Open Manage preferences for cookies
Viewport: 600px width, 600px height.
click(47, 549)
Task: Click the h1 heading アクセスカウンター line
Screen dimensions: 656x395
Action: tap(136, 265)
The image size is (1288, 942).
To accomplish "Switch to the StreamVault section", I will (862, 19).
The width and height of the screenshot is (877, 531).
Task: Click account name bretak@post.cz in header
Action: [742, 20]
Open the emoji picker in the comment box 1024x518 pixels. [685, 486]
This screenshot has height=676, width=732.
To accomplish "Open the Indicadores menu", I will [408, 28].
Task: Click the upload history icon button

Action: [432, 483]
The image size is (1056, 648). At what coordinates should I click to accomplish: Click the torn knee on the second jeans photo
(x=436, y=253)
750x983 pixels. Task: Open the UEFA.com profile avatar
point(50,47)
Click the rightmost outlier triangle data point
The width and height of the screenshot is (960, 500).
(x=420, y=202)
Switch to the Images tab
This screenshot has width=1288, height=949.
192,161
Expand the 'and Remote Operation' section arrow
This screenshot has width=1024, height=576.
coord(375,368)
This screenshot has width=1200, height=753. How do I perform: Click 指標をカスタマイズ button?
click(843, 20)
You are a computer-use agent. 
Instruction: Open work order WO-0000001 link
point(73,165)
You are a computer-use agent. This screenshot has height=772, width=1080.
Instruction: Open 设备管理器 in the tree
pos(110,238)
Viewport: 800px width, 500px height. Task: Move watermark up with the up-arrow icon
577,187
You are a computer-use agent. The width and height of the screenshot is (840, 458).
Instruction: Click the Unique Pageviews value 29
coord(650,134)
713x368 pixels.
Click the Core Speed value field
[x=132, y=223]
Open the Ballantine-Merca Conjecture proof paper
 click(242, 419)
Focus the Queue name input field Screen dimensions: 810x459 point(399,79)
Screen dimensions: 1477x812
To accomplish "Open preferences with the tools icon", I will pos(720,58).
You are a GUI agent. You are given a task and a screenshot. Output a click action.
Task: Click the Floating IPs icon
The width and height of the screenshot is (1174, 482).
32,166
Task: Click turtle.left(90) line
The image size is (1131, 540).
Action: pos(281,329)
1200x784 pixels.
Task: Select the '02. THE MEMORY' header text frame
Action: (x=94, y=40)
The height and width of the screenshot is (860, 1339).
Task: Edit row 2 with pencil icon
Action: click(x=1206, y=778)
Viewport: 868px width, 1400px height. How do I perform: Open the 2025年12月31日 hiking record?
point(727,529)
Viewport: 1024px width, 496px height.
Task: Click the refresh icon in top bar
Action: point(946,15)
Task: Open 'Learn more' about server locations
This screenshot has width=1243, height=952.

* **WORK TASK**: All of the data above needs to be retyped exactly, with each line as it stands.

* **THE ANSWER**:
Open Manage preferences for cookies
Viewport: 600px width, 600px height.
click(47, 549)
Task: Click the h1 heading アクセスカウンター line
Screen dimensions: 656x395
Action: tap(136, 265)
The image size is (1288, 942).
To accomplish "Switch to the StreamVault section", I will (862, 19).
The width and height of the screenshot is (877, 531).
Task: Click account name bretak@post.cz in header
Action: [742, 20]
Open the emoji picker in the comment box 1024x518 pixels. [685, 486]
This screenshot has height=676, width=732.
To accomplish "Open the Indicadores menu", I will [408, 28].
Task: Click the upload history icon button

Action: [432, 483]
The image size is (1056, 648). At what coordinates should I click to accomplish: Click the torn knee on the second jeans photo
(x=436, y=253)
750x983 pixels. Task: Open the UEFA.com profile avatar
point(50,47)
Click the rightmost outlier triangle data point
The width and height of the screenshot is (960, 500).
(x=420, y=202)
Switch to the Images tab
This screenshot has width=1288, height=949.
192,161
Expand the 'and Remote Operation' section arrow
This screenshot has width=1024, height=576.
coord(375,368)
This screenshot has width=1200, height=753. How do I perform: Click 指標をカスタマイズ button?
click(843, 20)
You are a computer-use agent. 
Instruction: Open work order WO-0000001 link
point(73,165)
You are a computer-use agent. This screenshot has height=772, width=1080.
Instruction: Open 设备管理器 in the tree
pos(110,238)
Viewport: 800px width, 500px height. Task: Move watermark up with the up-arrow icon
577,187
You are a computer-use agent. The width and height of the screenshot is (840, 458).
Instruction: Click the Unique Pageviews value 29
coord(650,134)
713x368 pixels.
Click the Core Speed value field
[x=132, y=223]
Open the Ballantine-Merca Conjecture proof paper
 click(242, 419)
Focus the Queue name input field Screen dimensions: 810x459 point(399,79)
Screen dimensions: 1477x812
To accomplish "Open preferences with the tools icon", I will pos(720,58).
You are a GUI agent. You are given a task and a screenshot. Output a click action.
Task: Click the Floating IPs icon
The width and height of the screenshot is (1174, 482).
32,166
Task: Click turtle.left(90) line
The image size is (1131, 540).
Action: pos(281,329)
1200x784 pixels.
Task: Select the '02. THE MEMORY' header text frame
Action: (x=94, y=40)
The height and width of the screenshot is (860, 1339).
Task: Edit row 2 with pencil icon
Action: click(x=1206, y=778)
Viewport: 868px width, 1400px height. How do I perform: Open the 2025年12月31日 hiking record?
point(727,529)
Viewport: 1024px width, 496px height.
Task: Click the refresh icon in top bar
Action: point(946,15)
Task: Open 'Learn more' about server locations
This screenshot has width=1243, height=952.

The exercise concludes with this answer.